Que pour bien faire leur travail, les enquêteurs de la police judiciaire doivent pouvoir avoir accès aux données recueilllies aussi bien par la gendarmerie que par la police est en soi une évidence que personne ne conteste. Le problème est qu’avant de procéder à une fusion ou interconnexion de fichiers, il faut s’assurer de l’existence de procédures pour corriger les erreurs contenues par les fichiers d’origine et vérifier que le type de données qu’ils véhiculent sont acceptables. La fusion de fichiers présente du point de vue des libertés publiques une irréversibilité hautement problé-matique. Il se trouve que le fichier Stic comporte un taux d‘erreur élevé et même inquiétant, selon le blog spécialisé laurent-muchiella.org : Stic « ne satisfait pas à ces critères démocratiques qu‘avait pourtant rappelé le Conseil constitutionnel dans sa décision du 13 mars 2003. Ce fichier comporte un énorme taux d‘erreur, il est très difficilement vérifiable et modifiable et il est fréquemment détourné de sa fonction de renseignement judiciaire pour devenir un fichage généralisé à usage administratif discriminant (notamment à l‘embauche), quant il n‘est pas détourné à des fins ludiques voire lucratives par certains fonctionnaires de police ».
Il est en outre prévu que le nouveau fichier commun soit couplé à un dispositif de reconnaissance faciale permettant d’exploiter les visages captés par vidéosurveillance. La CNIL a relevé qu’on peut y trouver les « origines raciales ou ethniques », ainsi que les opinions politiques, syndicales, philosophiques et religieuses, de même que des données relatives à la santé et à la vie sexuelle.
Le plus inquiétant dans le dispositif mis en place par ces décrets du ministère de l’intérieur est la possibilité de croiser des données dont on connaît le caractère lacunaire ou imprécis avec des informations résultant de la biométrie et de la vidéosurveillance, le tout pouvant fonctionner avec un système de comparaison automatisée de photographies.

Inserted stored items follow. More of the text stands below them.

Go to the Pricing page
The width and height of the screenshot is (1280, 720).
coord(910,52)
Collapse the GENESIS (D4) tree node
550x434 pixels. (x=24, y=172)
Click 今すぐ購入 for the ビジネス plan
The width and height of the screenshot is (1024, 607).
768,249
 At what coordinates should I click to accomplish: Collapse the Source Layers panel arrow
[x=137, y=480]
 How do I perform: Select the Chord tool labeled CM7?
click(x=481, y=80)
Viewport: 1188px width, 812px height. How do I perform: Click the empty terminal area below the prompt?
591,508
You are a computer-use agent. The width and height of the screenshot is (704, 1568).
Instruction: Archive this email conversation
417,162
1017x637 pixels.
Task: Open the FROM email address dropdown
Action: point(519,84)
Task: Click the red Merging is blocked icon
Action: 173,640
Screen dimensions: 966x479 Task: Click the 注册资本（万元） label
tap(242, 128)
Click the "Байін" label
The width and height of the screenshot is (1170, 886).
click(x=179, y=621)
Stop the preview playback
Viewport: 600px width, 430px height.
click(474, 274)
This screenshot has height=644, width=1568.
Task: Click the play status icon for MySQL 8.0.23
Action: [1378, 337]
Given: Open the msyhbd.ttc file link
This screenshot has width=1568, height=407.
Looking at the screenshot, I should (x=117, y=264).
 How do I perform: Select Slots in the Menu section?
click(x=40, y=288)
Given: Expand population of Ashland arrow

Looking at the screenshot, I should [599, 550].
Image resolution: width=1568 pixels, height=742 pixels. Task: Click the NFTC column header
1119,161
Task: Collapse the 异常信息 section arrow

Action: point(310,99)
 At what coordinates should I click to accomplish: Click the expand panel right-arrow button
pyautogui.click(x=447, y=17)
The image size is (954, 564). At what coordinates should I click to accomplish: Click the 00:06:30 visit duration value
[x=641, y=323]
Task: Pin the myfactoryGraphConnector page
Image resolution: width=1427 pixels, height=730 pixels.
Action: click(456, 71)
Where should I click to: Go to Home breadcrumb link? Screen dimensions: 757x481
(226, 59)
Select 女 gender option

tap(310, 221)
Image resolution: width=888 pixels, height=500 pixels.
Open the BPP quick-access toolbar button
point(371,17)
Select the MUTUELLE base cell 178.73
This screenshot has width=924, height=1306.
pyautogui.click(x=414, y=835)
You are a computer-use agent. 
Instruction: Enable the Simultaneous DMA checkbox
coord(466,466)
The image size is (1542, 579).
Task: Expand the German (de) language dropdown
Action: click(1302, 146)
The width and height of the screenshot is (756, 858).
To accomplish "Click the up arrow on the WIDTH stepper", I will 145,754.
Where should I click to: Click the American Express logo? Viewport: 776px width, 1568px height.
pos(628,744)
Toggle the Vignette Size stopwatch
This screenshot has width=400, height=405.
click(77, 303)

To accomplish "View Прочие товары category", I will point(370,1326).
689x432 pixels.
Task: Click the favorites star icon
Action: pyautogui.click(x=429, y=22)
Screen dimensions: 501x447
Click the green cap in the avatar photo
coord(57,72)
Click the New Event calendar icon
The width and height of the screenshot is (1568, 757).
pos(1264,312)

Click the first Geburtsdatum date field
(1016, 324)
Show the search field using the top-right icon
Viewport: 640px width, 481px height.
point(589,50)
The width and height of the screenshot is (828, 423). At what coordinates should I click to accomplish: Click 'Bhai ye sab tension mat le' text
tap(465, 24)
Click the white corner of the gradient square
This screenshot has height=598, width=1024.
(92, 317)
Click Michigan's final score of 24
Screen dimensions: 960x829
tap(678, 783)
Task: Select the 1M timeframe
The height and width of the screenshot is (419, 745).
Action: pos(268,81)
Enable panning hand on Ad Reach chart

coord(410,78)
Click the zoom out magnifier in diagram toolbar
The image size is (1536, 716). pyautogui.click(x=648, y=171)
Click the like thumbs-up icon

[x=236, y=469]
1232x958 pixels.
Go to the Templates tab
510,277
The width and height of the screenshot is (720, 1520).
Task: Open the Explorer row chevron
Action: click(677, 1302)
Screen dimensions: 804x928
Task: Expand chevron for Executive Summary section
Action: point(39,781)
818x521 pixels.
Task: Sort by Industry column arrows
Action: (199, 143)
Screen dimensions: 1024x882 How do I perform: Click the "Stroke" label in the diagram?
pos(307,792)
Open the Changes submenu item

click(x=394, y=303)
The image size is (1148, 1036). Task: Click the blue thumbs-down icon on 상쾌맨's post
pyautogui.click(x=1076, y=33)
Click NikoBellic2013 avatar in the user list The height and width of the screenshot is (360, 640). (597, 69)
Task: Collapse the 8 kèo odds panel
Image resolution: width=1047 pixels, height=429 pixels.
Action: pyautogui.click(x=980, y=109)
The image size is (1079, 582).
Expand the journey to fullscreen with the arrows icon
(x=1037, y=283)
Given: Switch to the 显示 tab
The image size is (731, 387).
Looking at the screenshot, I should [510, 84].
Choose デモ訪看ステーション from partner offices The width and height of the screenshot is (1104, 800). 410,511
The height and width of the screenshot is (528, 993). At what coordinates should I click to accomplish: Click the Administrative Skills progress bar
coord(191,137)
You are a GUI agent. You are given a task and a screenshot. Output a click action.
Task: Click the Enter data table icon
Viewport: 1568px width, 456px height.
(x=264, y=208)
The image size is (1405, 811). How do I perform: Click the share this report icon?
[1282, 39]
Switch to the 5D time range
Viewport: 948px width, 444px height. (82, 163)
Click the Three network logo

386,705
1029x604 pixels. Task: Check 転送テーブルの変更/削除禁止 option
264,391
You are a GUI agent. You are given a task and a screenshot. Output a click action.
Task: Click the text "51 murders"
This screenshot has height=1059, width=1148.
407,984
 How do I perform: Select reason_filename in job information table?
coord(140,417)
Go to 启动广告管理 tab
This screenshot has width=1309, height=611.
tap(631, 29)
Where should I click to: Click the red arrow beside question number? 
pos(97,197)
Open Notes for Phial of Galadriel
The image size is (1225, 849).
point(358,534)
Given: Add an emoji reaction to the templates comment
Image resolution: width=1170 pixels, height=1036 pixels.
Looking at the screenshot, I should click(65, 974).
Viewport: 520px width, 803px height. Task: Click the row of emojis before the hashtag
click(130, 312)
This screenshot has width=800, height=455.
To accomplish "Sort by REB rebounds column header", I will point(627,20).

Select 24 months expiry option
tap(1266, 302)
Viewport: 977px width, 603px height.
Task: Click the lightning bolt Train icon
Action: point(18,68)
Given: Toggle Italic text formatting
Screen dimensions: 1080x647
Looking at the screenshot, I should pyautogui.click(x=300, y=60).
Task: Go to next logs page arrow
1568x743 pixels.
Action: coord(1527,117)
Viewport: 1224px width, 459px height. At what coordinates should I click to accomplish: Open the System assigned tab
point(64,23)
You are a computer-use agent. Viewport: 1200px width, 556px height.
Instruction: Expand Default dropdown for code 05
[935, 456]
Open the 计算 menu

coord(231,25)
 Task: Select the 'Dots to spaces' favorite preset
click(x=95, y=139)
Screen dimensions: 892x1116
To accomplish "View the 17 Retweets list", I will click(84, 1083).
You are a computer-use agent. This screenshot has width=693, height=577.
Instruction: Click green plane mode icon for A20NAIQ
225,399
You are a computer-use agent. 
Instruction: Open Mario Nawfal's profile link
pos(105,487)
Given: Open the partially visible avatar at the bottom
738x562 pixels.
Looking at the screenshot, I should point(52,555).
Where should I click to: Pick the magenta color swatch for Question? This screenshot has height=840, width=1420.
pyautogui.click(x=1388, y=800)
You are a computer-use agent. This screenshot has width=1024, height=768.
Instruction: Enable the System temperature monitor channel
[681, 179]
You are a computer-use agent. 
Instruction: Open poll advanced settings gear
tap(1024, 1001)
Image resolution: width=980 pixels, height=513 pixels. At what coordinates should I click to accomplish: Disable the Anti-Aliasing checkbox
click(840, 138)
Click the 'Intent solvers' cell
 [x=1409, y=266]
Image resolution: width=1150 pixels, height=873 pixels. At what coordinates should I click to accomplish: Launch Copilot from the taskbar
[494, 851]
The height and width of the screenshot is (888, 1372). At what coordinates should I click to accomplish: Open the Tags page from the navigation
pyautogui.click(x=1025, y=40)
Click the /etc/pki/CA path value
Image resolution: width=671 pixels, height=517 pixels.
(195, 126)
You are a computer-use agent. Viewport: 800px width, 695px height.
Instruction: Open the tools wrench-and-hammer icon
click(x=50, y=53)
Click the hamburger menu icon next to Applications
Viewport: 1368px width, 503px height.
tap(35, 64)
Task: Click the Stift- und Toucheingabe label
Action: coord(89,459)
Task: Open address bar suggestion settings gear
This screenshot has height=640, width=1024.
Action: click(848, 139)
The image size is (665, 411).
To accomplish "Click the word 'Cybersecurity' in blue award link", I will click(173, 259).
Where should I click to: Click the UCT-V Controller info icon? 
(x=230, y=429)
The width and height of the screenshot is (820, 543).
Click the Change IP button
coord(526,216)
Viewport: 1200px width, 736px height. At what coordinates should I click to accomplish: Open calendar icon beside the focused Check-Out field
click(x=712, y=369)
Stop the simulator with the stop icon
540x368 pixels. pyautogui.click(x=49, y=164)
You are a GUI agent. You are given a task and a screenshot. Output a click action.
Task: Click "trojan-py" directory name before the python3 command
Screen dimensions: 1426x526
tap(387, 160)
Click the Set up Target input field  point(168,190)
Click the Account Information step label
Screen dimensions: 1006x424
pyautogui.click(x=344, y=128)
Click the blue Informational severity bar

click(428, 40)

Que les procédures entourant la mise en œuvre de ces technologies dans la gestion des fichiers de police soient publiées, alors quela CNIL y est fortement hostile est extrêmement inquiétant – davantage encore que les dates de publication des décrets, qui jettent une lumière crue sur la personnalité du ministre sortant mais reléveront in fine, on ose l’espérer, de l’anecdote.